Definition: Yellowing of the skin and eyes due to bilirubin deposition in tissues; a symptom rather than a disease.
Types of Jaundice:
Hemolytic: Excessive breakdown of red blood cells increases unconjugated bilirubin.
Hepatocellular: Damage to liver cells affects bilirubin conjugation, leading to increased unconjugated bilirubin.
Obstructive: Bile duct obstruction leads to accumulation of conjugated bilirubin in the blood.
Bilirubin Metabolism
Formation: Heme degradation through the action of heme oxygenase results in biliverdin and then bilirubin.
Uptake by Liver: Bilirubin transported to the liver via albumin.
Conjugation: Bilirubin diglucuronide (conjugated bilirubin) formed for excretion.
Excretion: Active transport into bile canaliculi.
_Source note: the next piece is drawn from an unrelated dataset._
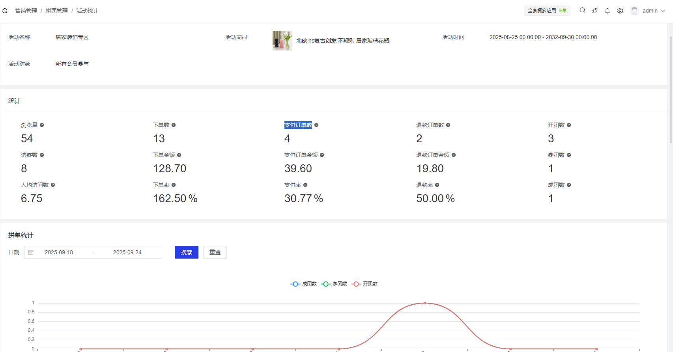Click help icon next to 支付订单数
Image resolution: width=673 pixels, height=352 pixels.
click(316, 125)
Intestinal Conversion: Bacteria convert bilirubin to stercobilin (feces coloring) and urobilin (urine coloring).
Laboratory Tests for Bilirubin
Jendrassik-Grof Test: Measures total bilirubin by forming a colored complex with diazo reagent. - Direct Spectrophotometric: Measures bilirubin concentration using absorbance at specific wavelengths.
Normal Ranges:
Adults: Total bilirubin: 0.2-1.2 mg/dL, Direct bilirubin: 0.0-0.2 mg/dL, Indirect: 0.2-0.8 mg/dL.
Infants: Total bilirubin: 2-6 mg/dL (0-1 day).
Conclusion
Understanding heme metabolism is crucial for diagnosing and managing conditions related to bilirubin and porphyrins.
A sound grasp of the biochemical pathways involved helps in clinical settings, especially pertaining to jaundice and porphyrias.